_Provided text_
◆ ◆ ◆ ◆ ◆ ◆ ◆

Close

Joey Sam's story

Joey grew up in a ‘criminal-minded’ family in the 1970s in Queensland. His parents separated because of drug use and criminal activities. Joey stayed with his mother but she was often in hospital for an ongoing medical condition and he was in and out of foster care.

His mother re-married but her new partner was violent. As a result, Joey was bounced from family member to family member, never staying very long and always getting into trouble.

‘It sort of like pushed me away a little bit from my family.’

His schooling was affected, partly because he was bullied about his mother’s medical condition and his criminal family.

‘Teased a lot at school … which led to violence at lunchtime. I almost got expelled.’

Instead of remaining in the state school system, Joey was supported to attend a suburban Brisbane Catholic primary school. The priest arranged for Joey’s schooling to be funded. The church was on the school premises and the priest lived next door to the school.

◆ ◆ ◆ ◆ ◆ ◆ ◆

_Things to do_
**1.** According to Joey Sam's story, who arranged for Joey's schooling at the Catholic primary school to be funded?
**2.** Continue Joey Sam's story from its last sentence.

◆ ◆ ◆ ◆ ◆ ◆ ◆

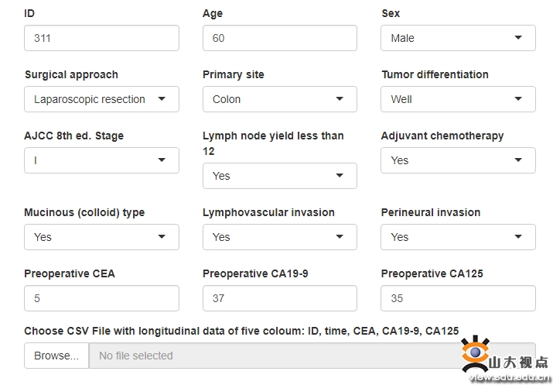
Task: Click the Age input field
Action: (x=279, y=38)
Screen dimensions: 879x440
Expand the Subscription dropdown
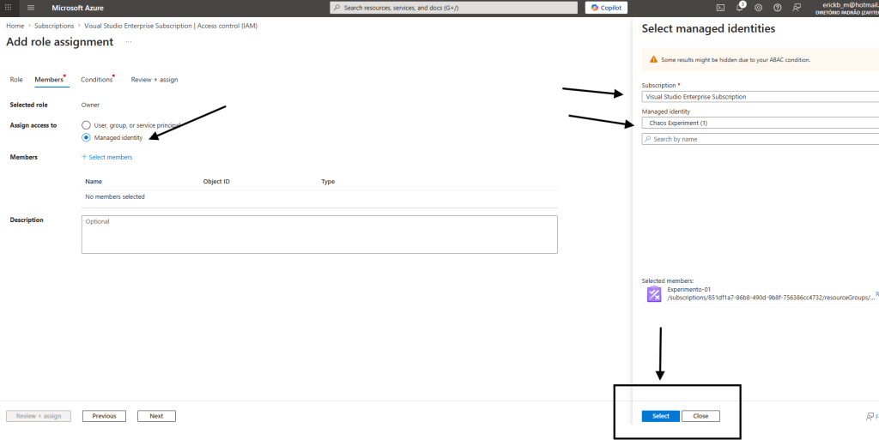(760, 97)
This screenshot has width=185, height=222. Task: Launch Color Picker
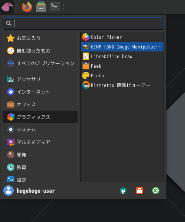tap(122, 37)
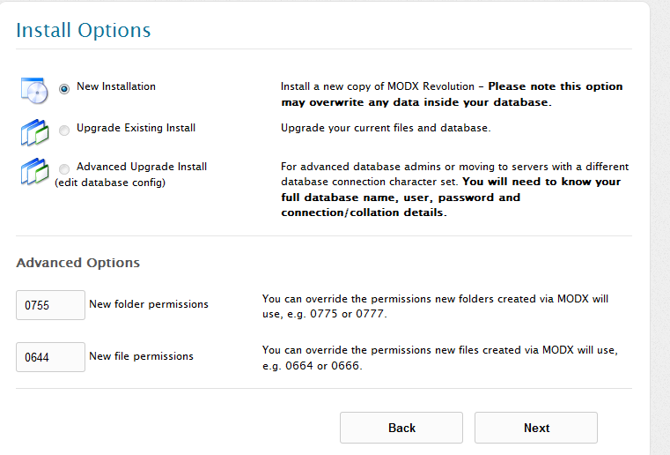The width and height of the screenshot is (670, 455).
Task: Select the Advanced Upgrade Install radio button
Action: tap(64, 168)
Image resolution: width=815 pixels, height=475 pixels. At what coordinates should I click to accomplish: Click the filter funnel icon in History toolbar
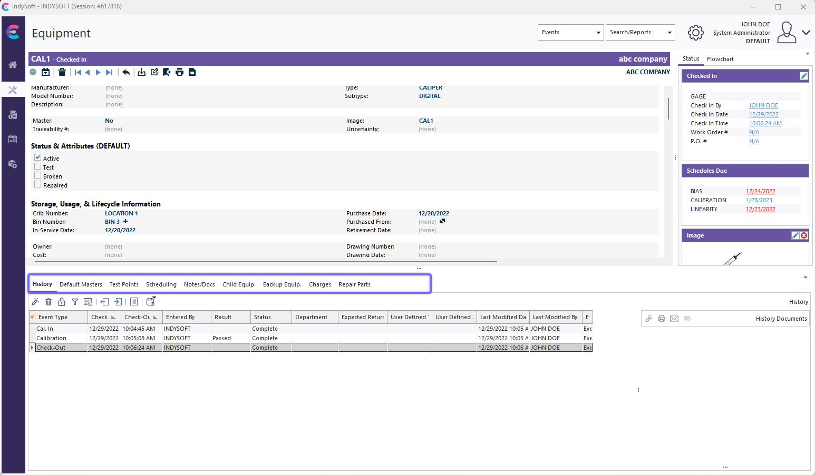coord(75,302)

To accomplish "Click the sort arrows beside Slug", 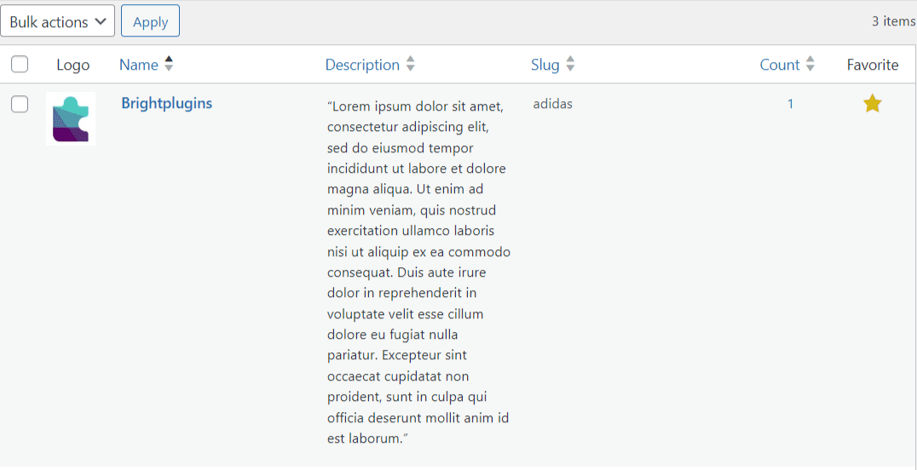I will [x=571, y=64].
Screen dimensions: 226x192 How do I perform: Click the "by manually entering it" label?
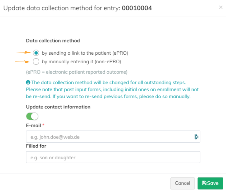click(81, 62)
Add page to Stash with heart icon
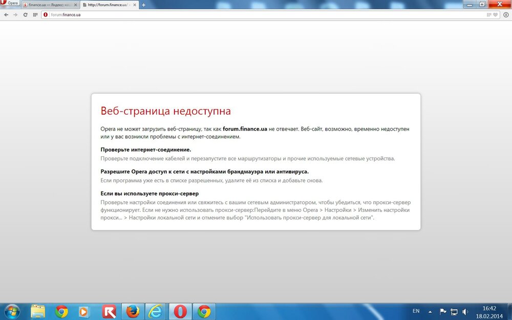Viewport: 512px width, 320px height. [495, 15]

◆ ◆ ◆ ◆ ◆ ◆ ◆

_Answer set_
**1.** The priest.

**2.**
Joey was sexually abused by the priest in the priest’s house and in the back of the church.

‘The first time was, he got me to get an erection to tell me how tall I’d grow. Being a nine-year-old kid … I fell for it.’

‘Father there paid for my schooling and bought us all … stuff … I sort of acted out a bit there because the priest was fiddling with me and grooming me. He groomed other kids as well.’

The priest often took Joey and a number of other children on shopping trips into the city and bought school uniforms.

‘I think back now to that class [composite 4 and 5 class] - there was other kids in that class who had to be getting molested or groomed. Had to be.’

Joey found the school culture tough and felt that everyone knew he was a ‘charity kid’ and that he was targeted because of it. At this time he stole some money and was caught by his stepfather.

‘I ended up getting bashed … my stepfather bashed me pretty badly … and then he took me to school and seen the headmistress and they thought it would be a grand idea for me to show my bare arse to my class mates, all the bruising, for show and tell … and explain why I received such a belting – I stole money. As a result of that … I had to see a psychiatrist.’

The sexual abuse continued and he did try to tell his mother about the sexual abuse but she just said ‘Are you kidding?’ Joey stopped engaging with school completely.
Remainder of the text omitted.